Tespitler

Tespitler

Ülkemizin 2016 yılı dış ticaret açığı 56 milyar dolar oldu. Resmi rakamlar böyle söylüyor. Dış ticaret açığı sattıklarımız ile aldıklarımız arasındaki farktır.

Aldıklarımıza ödediğimiz parayı sattıklarımızdan kazandığımız para ile karşılayamıyoruz.

Bu açığı kapatmak için turizm oldukça önemlidir.

Geçtiğimiz yıl Rusya krizi nedeniyle turizm gelirlerimizde oldukça düştü.

Bu yaz da durum düzelmeyecek görünüyor.

Bu durum dış ticaret açığımızı artıracaktır. Ekonomide yeni zorluklar yaratacaktır.

Üretim yok.

Dış satım her yıl düşüyor. Dış alım kalemleri artıyor.

24 Ocak 1980 kararları amacına ulaştı… Müşteri olduk!

Açığın temel nedeni de budur…

***    ***

Ülkemiz için dış ticaret açığını kapatmanın en kolay yolu turizmdir. Ülkemizin potansiyeli buna son derece uygundur.

Geçtiğimiz günlerde turizm sektöründen bir tanıdıkla sohbet ettim.

Bu sene de yabancı turistten umut yok dedi.

Ege ve Akdeniz otellerinden rezervasyon iptalleri yapılıyormuş.

Özellikle de Avrupa ülkeleri ile yaşanan son kriz bu iptallerde etkili olmuş.

Frankfurt Turizm Fuarında, ülkemizin standına ilgi yok denecek kadar azmış…
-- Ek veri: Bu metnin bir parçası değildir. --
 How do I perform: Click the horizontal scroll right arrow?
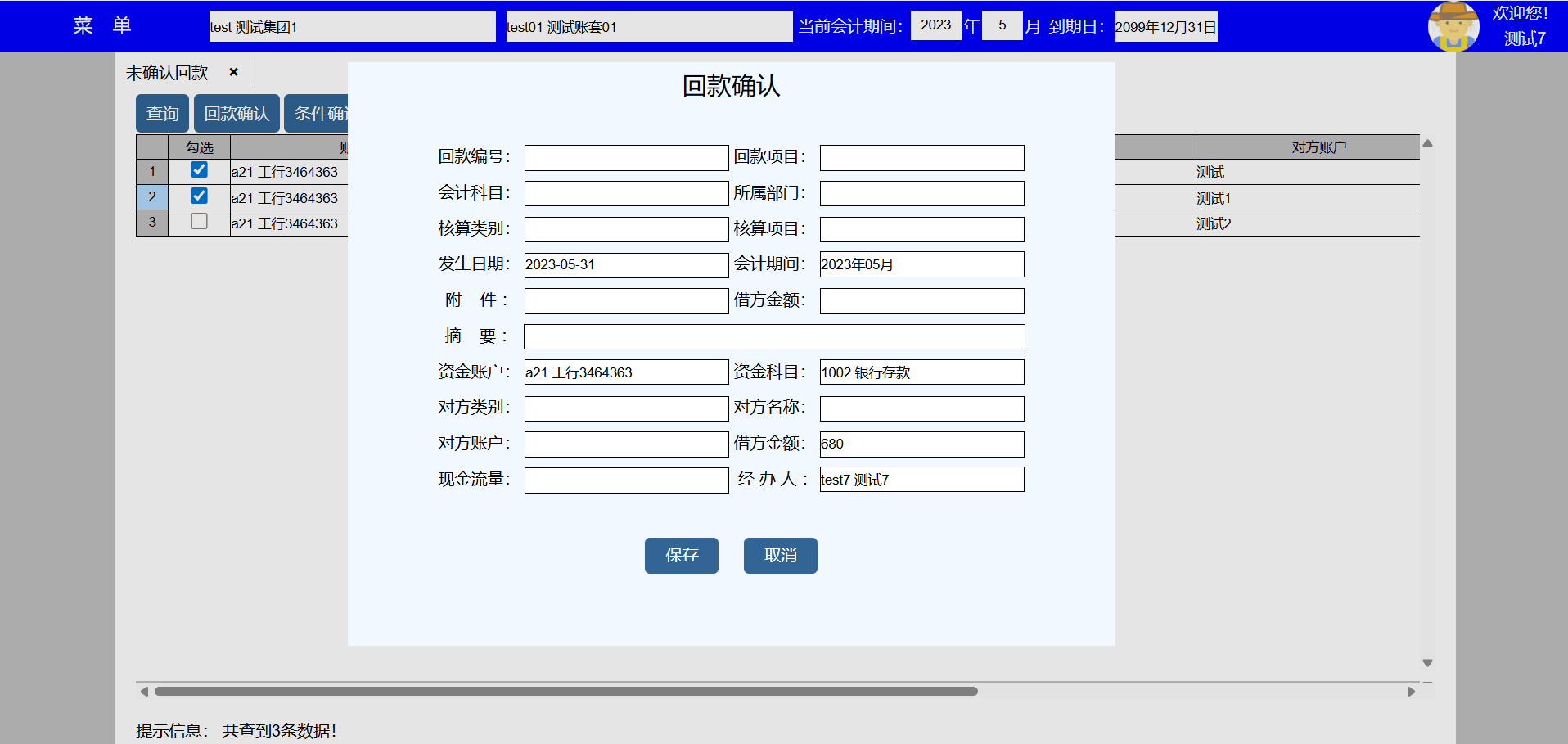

Sonra sözlerine rakamlarla devam etti.

Ülkemize yılda 35 milyon turist geliyormuş. Turist başı ortalama harcama 800-900 dolarmış.

Ortalama yıllık turizm gelirimiz 30 milyar dolarmış.
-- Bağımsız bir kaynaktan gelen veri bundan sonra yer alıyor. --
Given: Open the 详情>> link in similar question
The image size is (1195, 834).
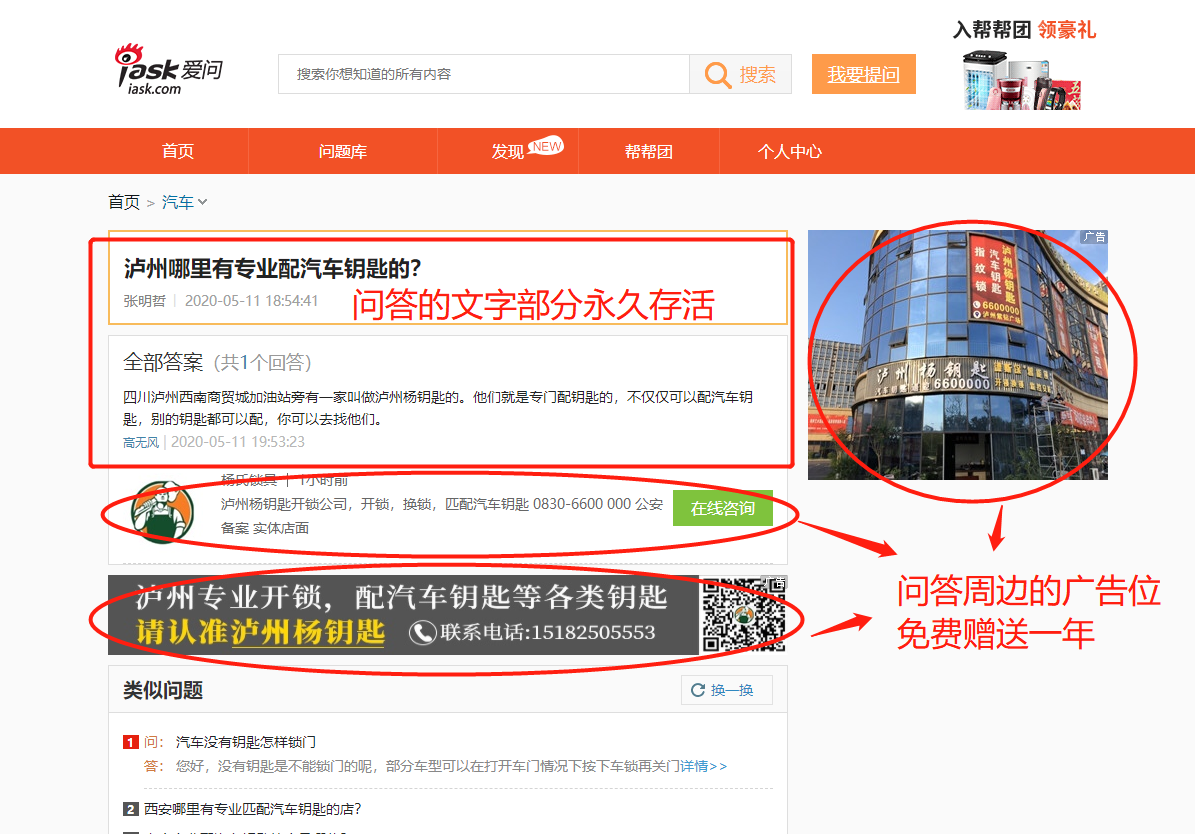Looking at the screenshot, I should (x=704, y=766).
Geçen yıl bu ortalamanın altında kalmışız.

Turizm gelirlerimizde, turist sayımızda  %30 azalma olmuş. Gelir, 22 milyar dolarda kalmış. Turist sayısı da 10 milyon azalarak 25 milyonda kalmış.

Bu düşüşün ana nedeni olarak Rusya ile yaşanan uçak krizi ile Suriye konusu ve terörün etkili olduğunu anlattı.

Ayrıca bizden kaçan turistler daha çok Yunanistan ve İspanya’ya gidiyormuş. İspanya geçen yıl rekor kırmış…

Devam etti turizmci arkadaş.

Ülkemize en çok turist Rusya ile Almanya’dan geliyormuş.

Sonra da İngiltere’den…

Rusya’dan gelen turist sayısı yılda 5 milyon civarında imiş. Bir o kadar da Almanya’dan geliyormuş.

Hollanda’dan gelen turist sayısı ise 1 milyon kadarmış.

Son Almanya ve Hollanda krizi ile bu yaz en iyimser rakamla 20 bin turistin ülkemize geleceğini ve turizm gelirimizin de 18-20 milyar dolarda kalacağını anlattı.

İspanya ve Yunanistan’ın bizden kaçan turistleri çekmek için müthiş kampanyalar yaptığını da söyledi.

Yeni yerlere giden ve memnun kalan turist artık kaybedilmiştir, onları yeniden kazanmak uzun zaman alır diyor.

Araplar ve uzak doğudan bu kayıp karşılanamaz mı diye sordum. Uzak doğudan en çok Çin ve Japonya’dan turist geliyormuş.

Ancak yaşanan sorunlar nedeniyle uzak doğulu turistlerde kaçmış. Özellikle Çin, bizim boğazlardan geçen Ukrayna’dan aldığı uçak gemisi Varyag karşılığında vermiş olduğu 1 milyon turist sözünü yerine getirememiş.

Bunda Suriye sorunu ile terör saldırıları etkili olmuş.

Çinliler daha ziyade İspanya’yı tercih ediyormuş.

Arap turist sayısında artış olsa da, kayıpları kapatacak kadar değilmiş.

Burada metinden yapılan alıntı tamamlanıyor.